マクドナルドは、店頭での支払いをスムーズにすべくキャッシュレス決済の導入に積極的に取り組んできたことで、「キャッシュレス決済の比率は年々、着々と増えている」(同社広報)。また、注文と受け取りを別のカウンターに分けるデュアルポイントサービスや、注文品を席まで届けてくれるテーブルデリバリーサービスの導入で、募金箱があるレジ前の滞在時間が一段と短くなっている。
日本マクドナルドCSR部統括マネージャーの高崎明美氏は、「キャッシュレス決済の浸透が募金に与える影響について、問題意識は以前から持っている。店頭だけでなく、募金できる機会・接点の拡大に向けて取り組みを進めているところ」と説明する。
その柱となるのが、デジタル活用だ。“デジタル募金”は常設型とイベント型が2つずつ、計4タイプある。
アプリのクーポンやオークションなど“デジタル募金”を推進
常設型の1つが、マクドナルドのアプリを活用したもので、「10円募金付きクーポン」の配信だ。アプリのクーポンカテゴリーにある「ハッピーセット」タブを選ぶと、390円のハッピーセットに募金10円を加えた400円の“割高クーポン”が表示される。「使う」ボタンをタップして表示されるクーポン番号をスタッフに提示し注文する。18年の年明けから開始し、年間で1751万円の募金が集まった。アプリの10円募金クーポンが175万件ほど使用されたことになる。

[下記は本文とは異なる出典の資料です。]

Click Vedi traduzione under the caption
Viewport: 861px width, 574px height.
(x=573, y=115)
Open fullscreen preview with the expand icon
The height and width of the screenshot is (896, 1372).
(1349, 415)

もう1つの常設型が、Yahoo!JAPANのサイトにある「Yahoo!ネット募金」を通じた寄付。Tポイントを使って1ポイントから寄付が可能で、18年は220万円を集めた。Yahoo!ネット募金には、数多くの募金プロジェクトが掲載されているため、ネット募金のトップページからたまたまたどり着くことは難しい。先述の動画の最後のコマにYahoo!ネット募金でも寄付が可能である旨の案内を入れ、同社のFacebookページに投稿した動画から直接アクセスできるようにしている。

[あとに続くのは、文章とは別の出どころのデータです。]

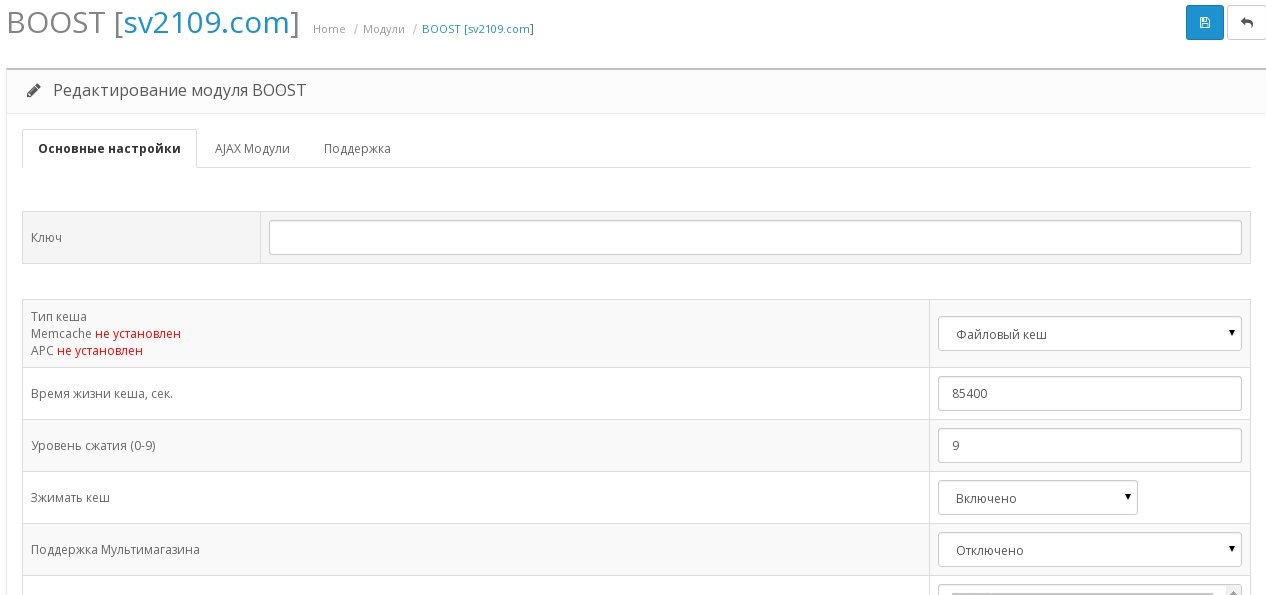Viewport: 1266px width, 595px height.
Task: Click the Время жизни кеша, сек. label
Action: [x=102, y=394]
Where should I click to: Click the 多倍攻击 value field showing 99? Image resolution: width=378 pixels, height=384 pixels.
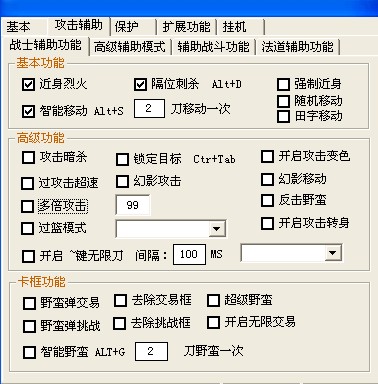(x=132, y=205)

これらの常設型に加え、イベント型もある。その1つが、17年から毎年10月に開催している「マックハッピーデー」。ハッピーセットを1つ購入するとマクドナルドが50円を寄付する「寄付付き商品」で、エシカル消費を促進するスタイルだ。2年目の18年は、店舗に行けない人、ハッピーセットを購入しない人も参加できるよう、有名人が愛用品やサイン入りアイテムを出品するチャリティーオークションを「ヤフオク!」上で実施。北澤豪、中山秀征、若槻千夏ら20人の協力を得て、落札金額をドナルド・マクドナルド・ハウスへ寄付した。

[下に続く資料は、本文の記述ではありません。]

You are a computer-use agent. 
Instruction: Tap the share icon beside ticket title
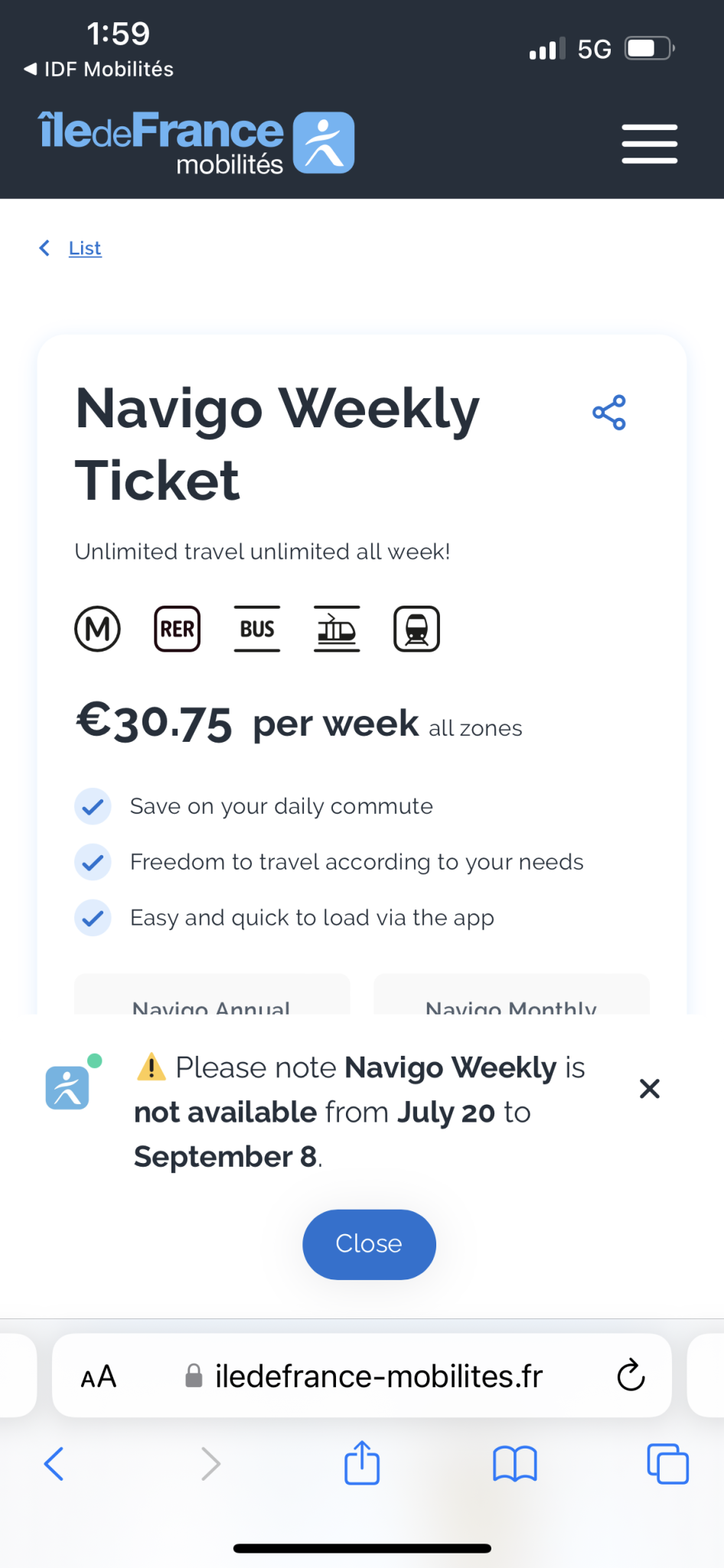(609, 413)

イベント型の2つ目は、関連グッズのネット販売だ。18年のビッグマックキャンペーンでは、前年に300個限定販売して瞬く間に完売した秘伝の「ビッグマックソース」を楽天市場で1000個販売した他、「マクドナルド×G-SHOCK」の限定モデル1000個などを用意。売り上げ金額の一部(500万円)を寄付に回している。
この他、14年から東京マラソンのチャリティーパートナーに参画し、クラウドファンディングで10万円以上寄付をした人にチャリティーランナーとして参加できる権利を提供している。
このようにマクドナルドは、店頭での商品購入時にとどまらず、デジタル活用で寄付のルートを広げているところだ。キャッシュレス決済の普及は、商品購入ついでの小銭による募金には逆風だが、募金付きクーポンの配信や、たまったポイントの寄付、限定品のEC販売からの寄付など、常時持ち歩くスマートフォンが手軽な募金ツールになり得る。高崎氏は、「チップを渡す習慣がないといった文化的背景からなかなか根付かなかった寄付文化を、募金施策を通じて底上げしていきたい」と意気込む。